Inconnu des services de police, il a reconnu au cours de sa garde à vue avoir adressé au moins une trentaine de lettres de menaces, souvent accompagnées d'une balle de revolver et signées d'une mystérieuse "cellule 34", à des personnalités politiques de droite, dont Nicolas Sarkozy, Rachida Dati ou Christine Albanel.
La "cellule 34", un seul homme ?
Après avoir été menée sous le régime de l'antiterrorisme, cette enquête est finalement ouverte pour une infraction de droit commun. Le parquet de Paris reste compétent en raison du lieu de réception des menaces. L'homme devrait être présenté à un collège d'experts psychiatriques en vue d'une éventuelle hospitalisation, selon cette source. Son épouse avait passé plusieurs heures en garde à vue lundi pour des "vérifications" avant d'être remise en liberté.
Il avait été interpellé dimanche à Hérépian, un village à 30 km au nord de Béziers, en raison d'une concordance entre son ADN et celui extrait par la police scientifique des quatre premiers courriers envoyés par la "cellule 34", notamment au maire de Lamalou-les-Bains, commune voisine d'Hérépian. Il avait déjà été interpellé quelques jours auparavant et son ADN avait alors été prélevé.
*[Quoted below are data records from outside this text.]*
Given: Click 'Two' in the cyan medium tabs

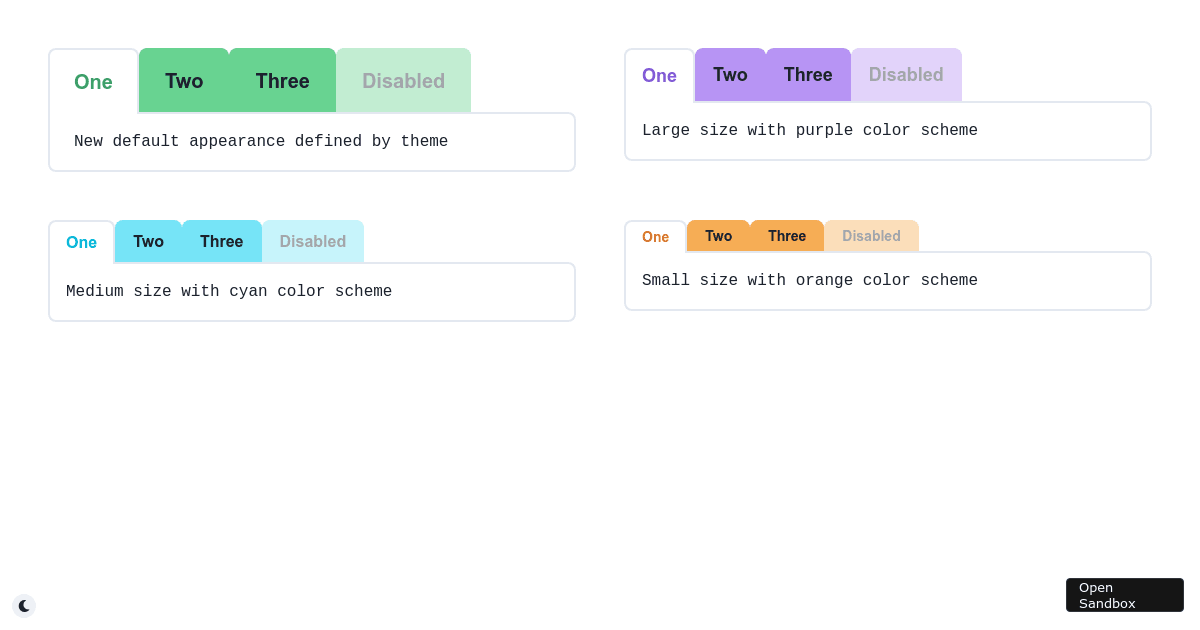Looking at the screenshot, I should point(148,241).
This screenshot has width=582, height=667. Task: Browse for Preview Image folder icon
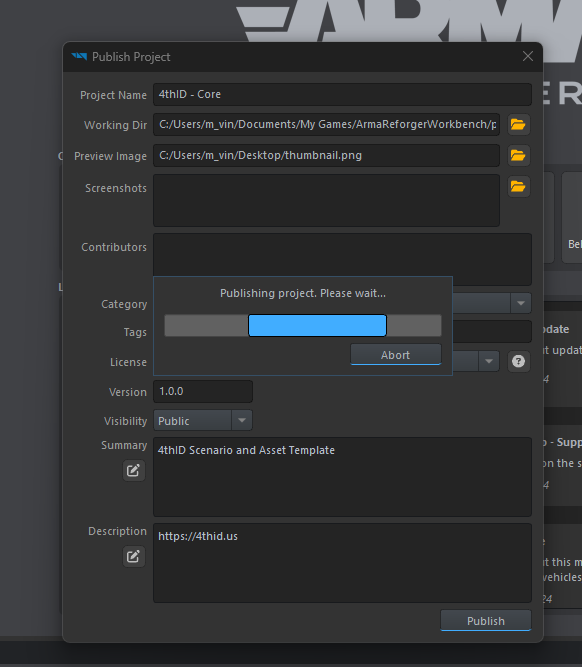pos(518,156)
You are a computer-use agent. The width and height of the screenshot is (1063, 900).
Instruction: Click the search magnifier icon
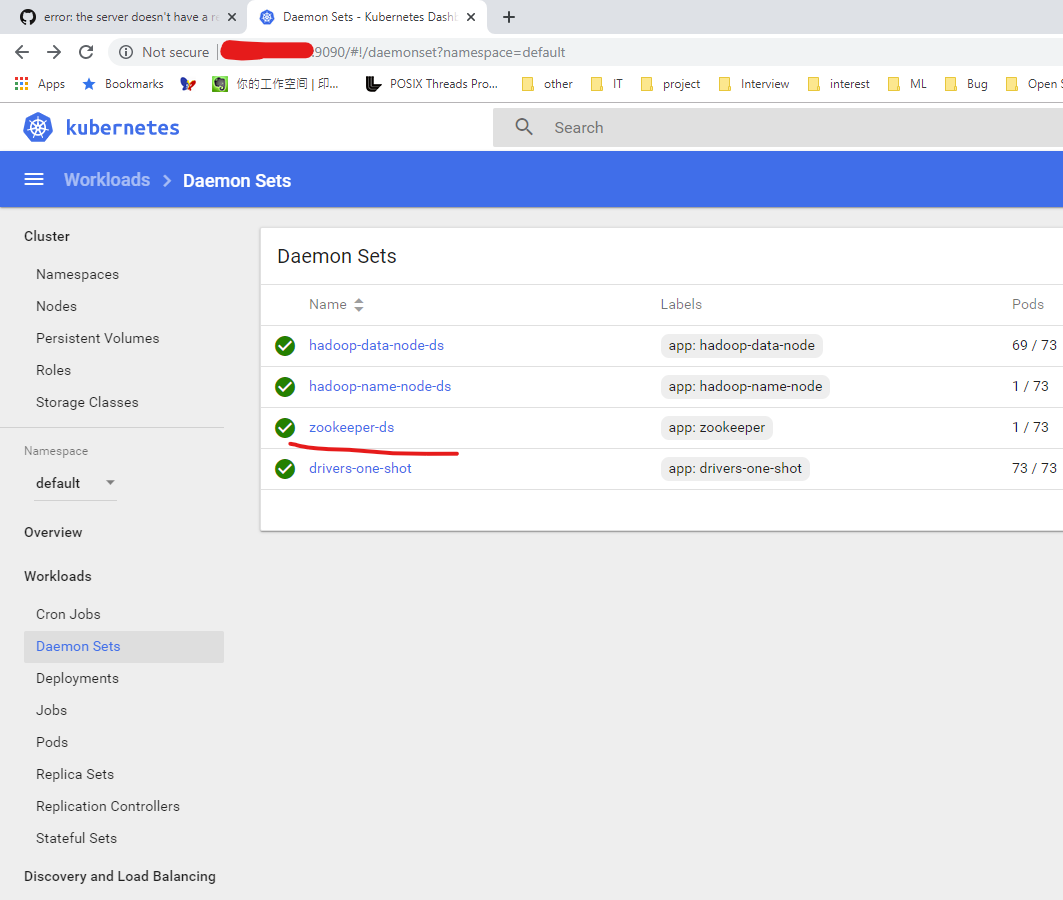[x=524, y=127]
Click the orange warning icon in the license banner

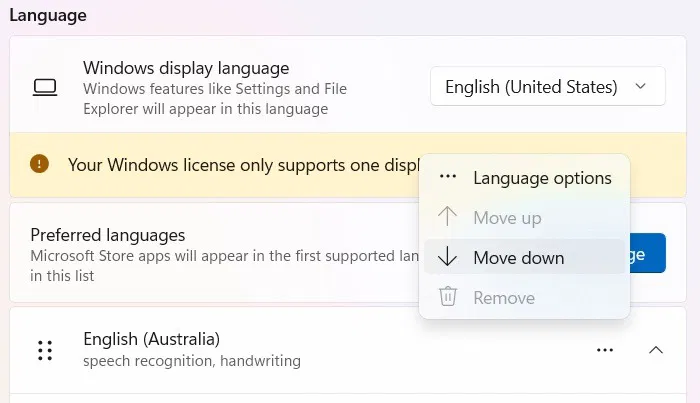point(39,163)
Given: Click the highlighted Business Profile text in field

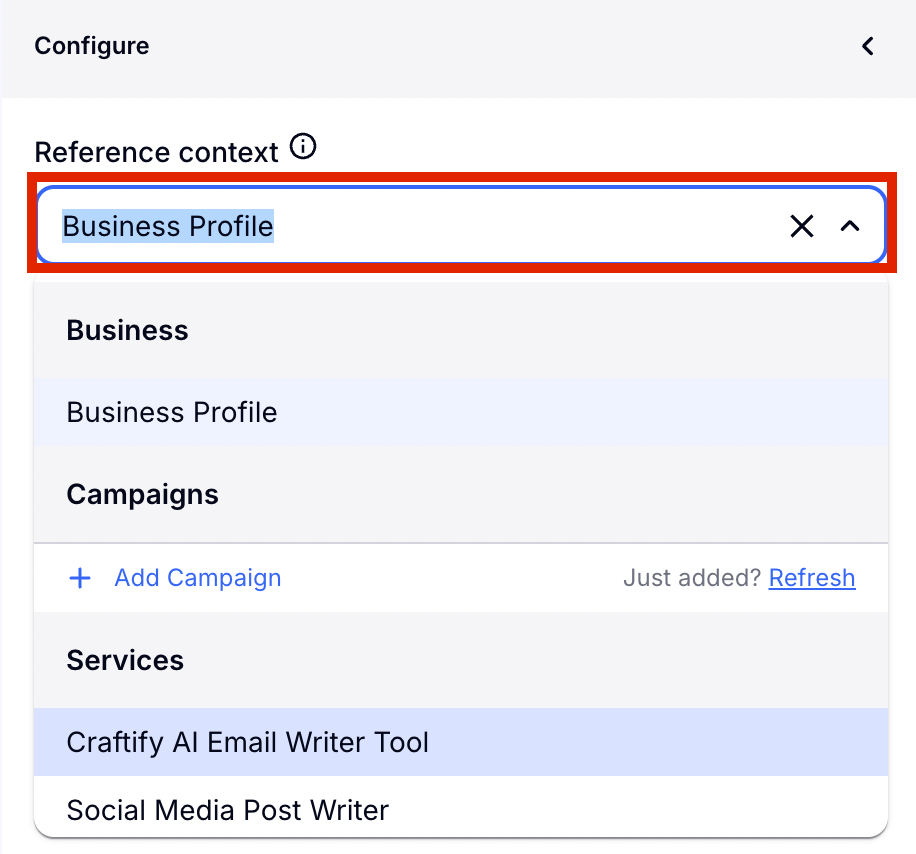Looking at the screenshot, I should click(168, 227).
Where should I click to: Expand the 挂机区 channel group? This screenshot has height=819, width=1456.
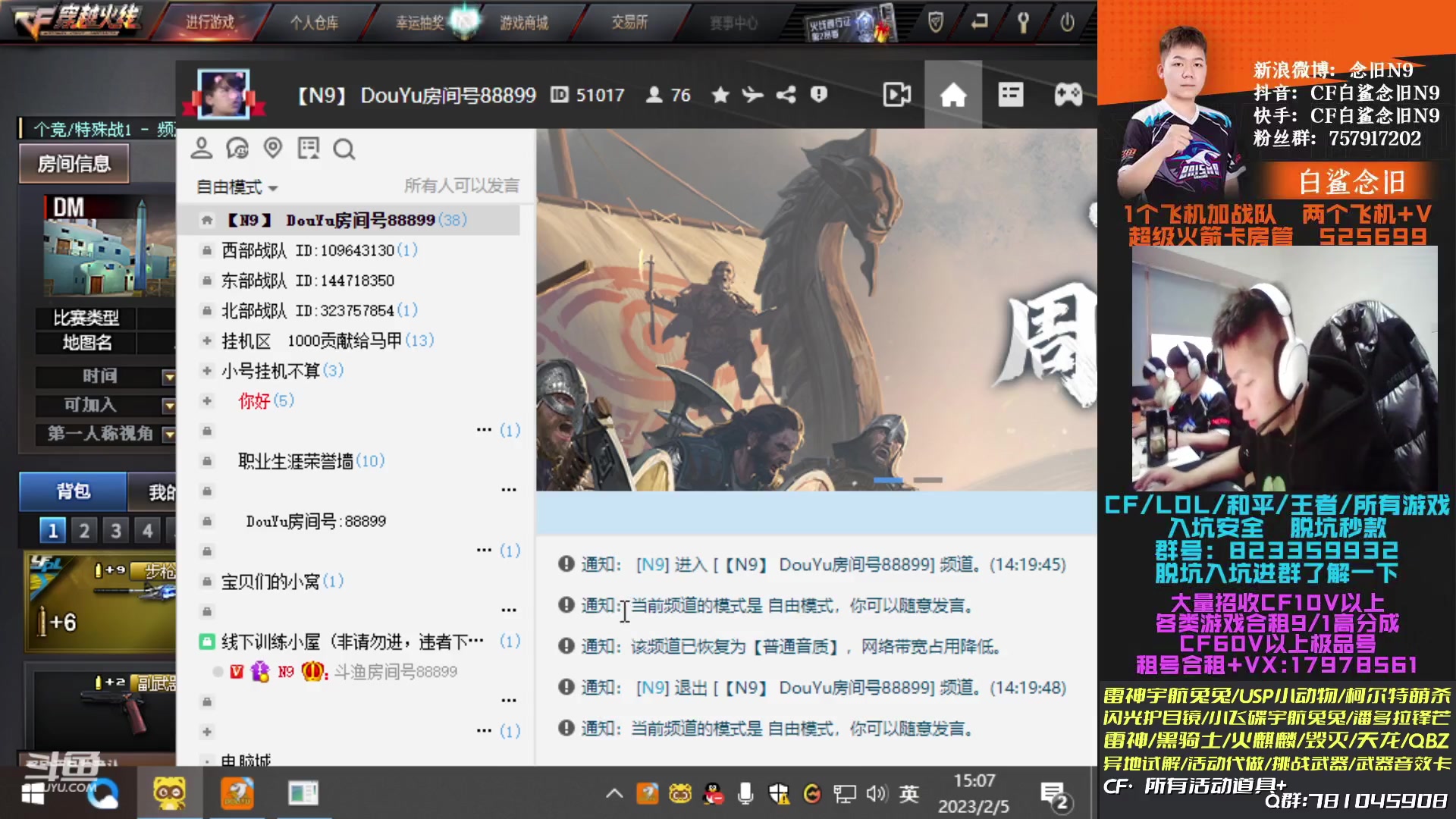pyautogui.click(x=206, y=340)
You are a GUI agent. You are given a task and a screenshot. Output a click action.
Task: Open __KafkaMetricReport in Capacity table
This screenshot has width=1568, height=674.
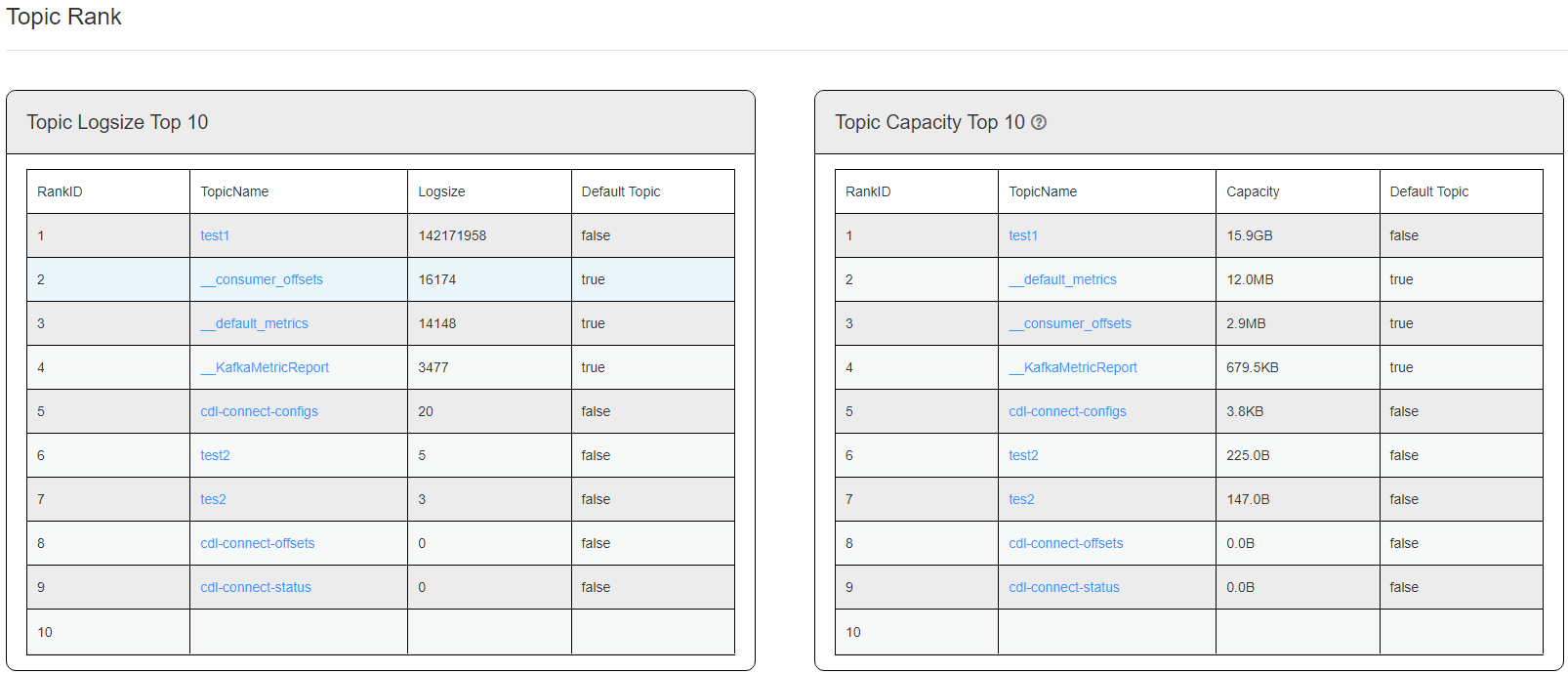[1073, 367]
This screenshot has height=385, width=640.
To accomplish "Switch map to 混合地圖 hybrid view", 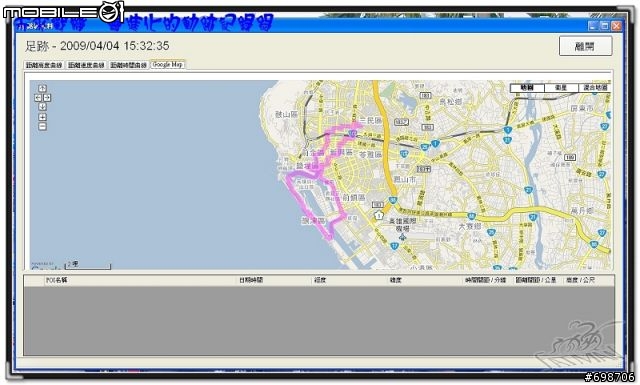I will point(595,87).
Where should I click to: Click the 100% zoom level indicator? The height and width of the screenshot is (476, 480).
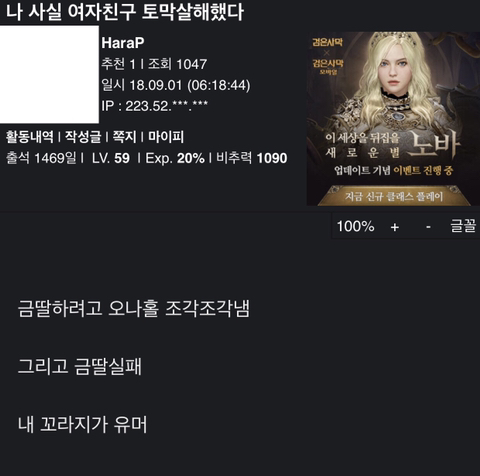tap(355, 226)
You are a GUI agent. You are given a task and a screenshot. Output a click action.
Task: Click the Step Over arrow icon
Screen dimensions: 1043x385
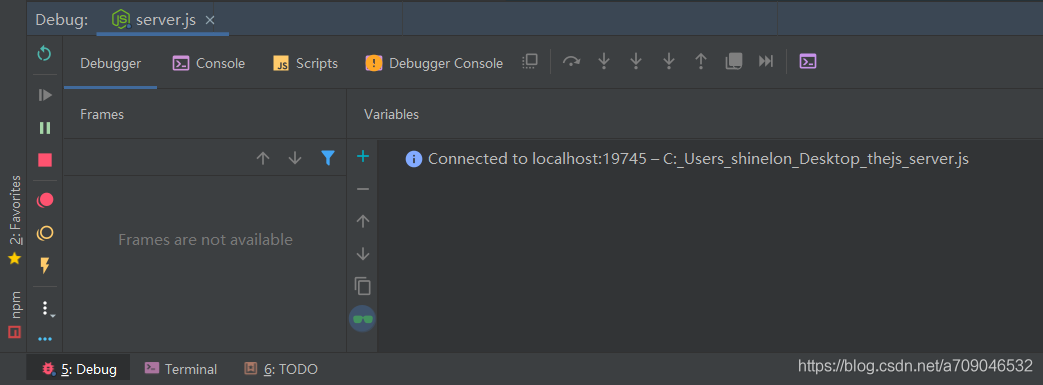point(571,62)
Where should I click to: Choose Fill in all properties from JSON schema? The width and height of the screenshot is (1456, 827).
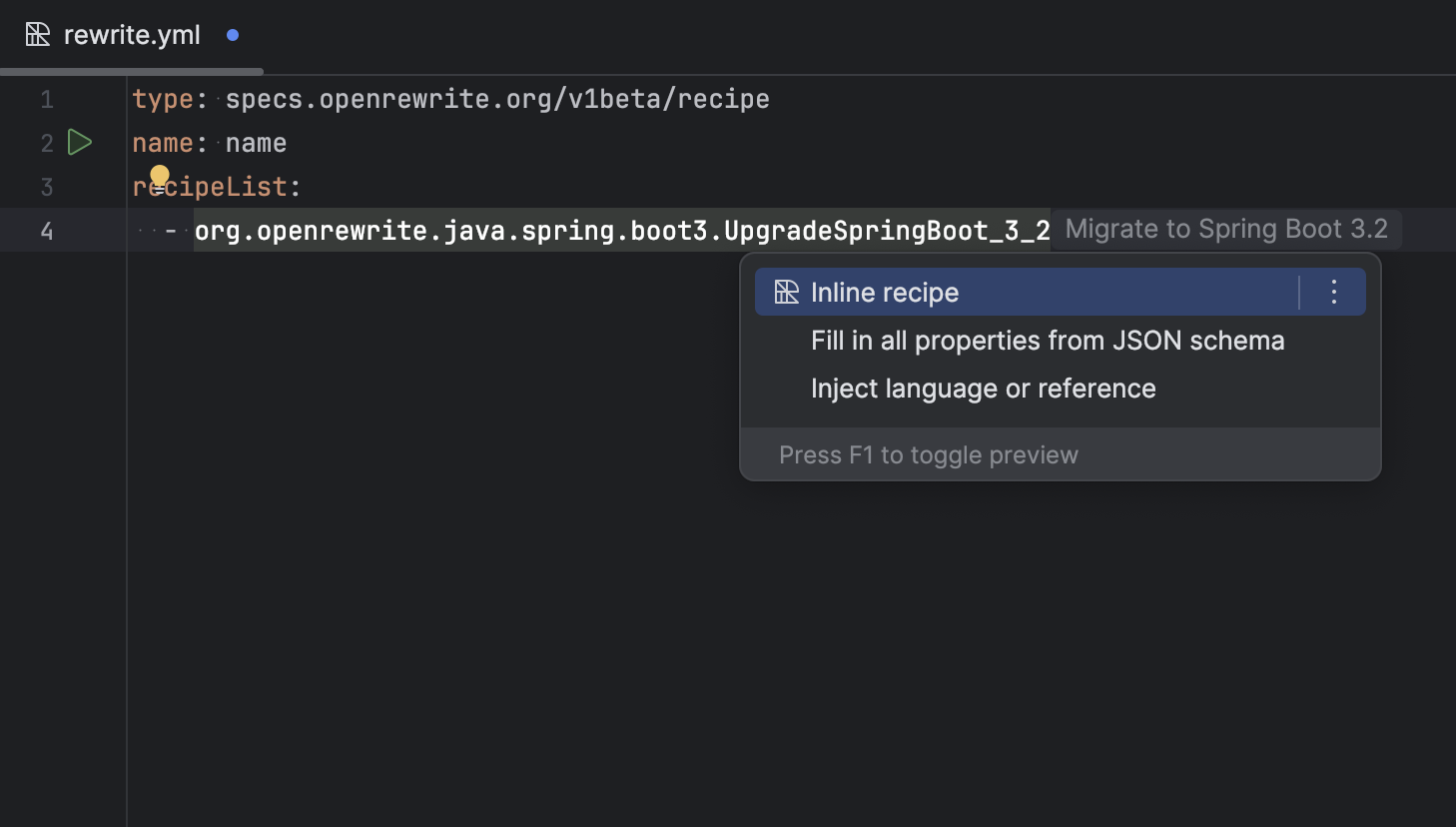(1048, 341)
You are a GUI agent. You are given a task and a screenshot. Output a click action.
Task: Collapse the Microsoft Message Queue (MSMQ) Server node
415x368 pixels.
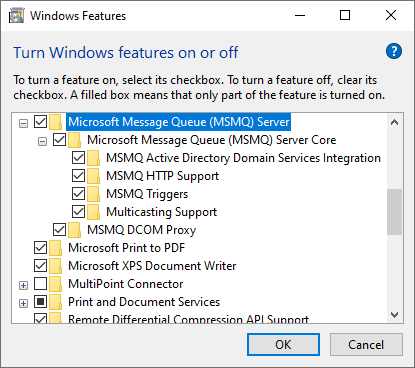[23, 124]
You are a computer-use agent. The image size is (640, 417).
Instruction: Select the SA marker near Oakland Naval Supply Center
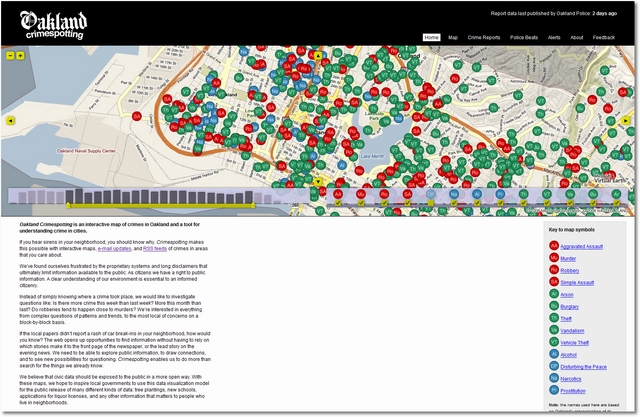click(x=137, y=116)
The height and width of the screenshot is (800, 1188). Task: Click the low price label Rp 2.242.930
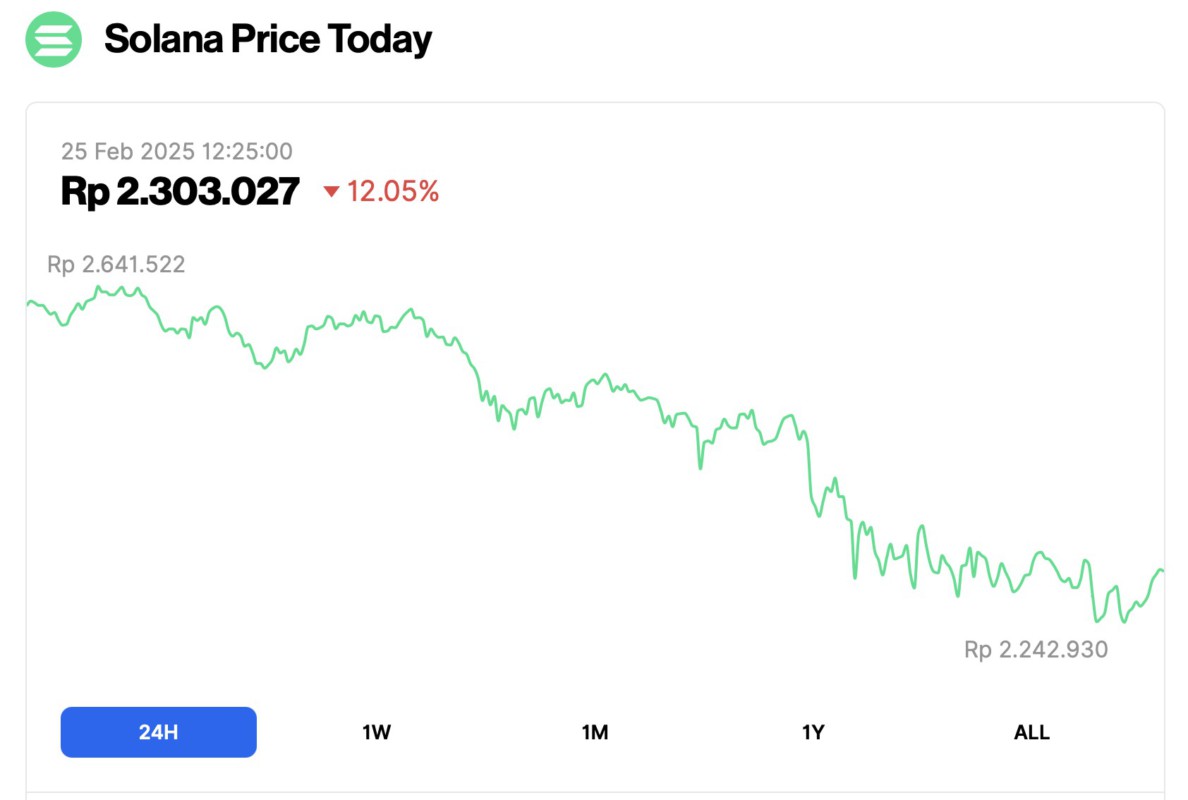click(1034, 649)
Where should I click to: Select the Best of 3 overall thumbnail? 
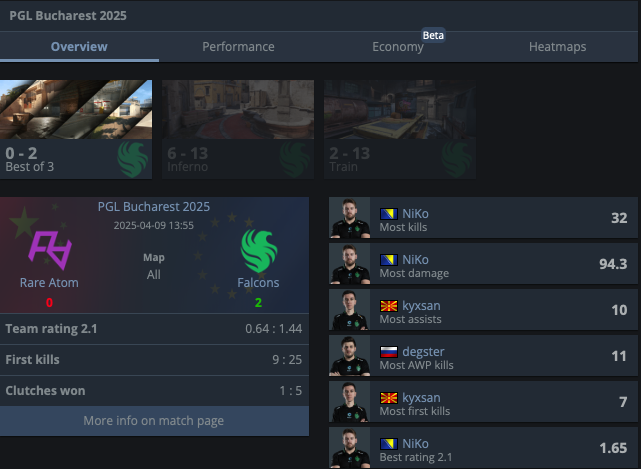click(76, 129)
Cet "homme fragile qui ne travaille pas et récrimine souvent" vivait "depuis quinze ans dans un logement social avec son épouse", avait expliqué dimanche Pierre Bernard, maire d'Hérépian. L'affaire était devenue une priorité de l'Elysée. Nicolas Sarkozy avait reçu début septembre les plus hauts responsables des forces de l'ordre et les avait sommés de faire avancer cette enquête. Depuis, les enquêteurs avaient une "obligation de résultat", ont des sources policières, notamment après une série d'interpellations infructueuses comme celles de début septembre qui avaient déclenché des protestations contre les méthodes employées par la police.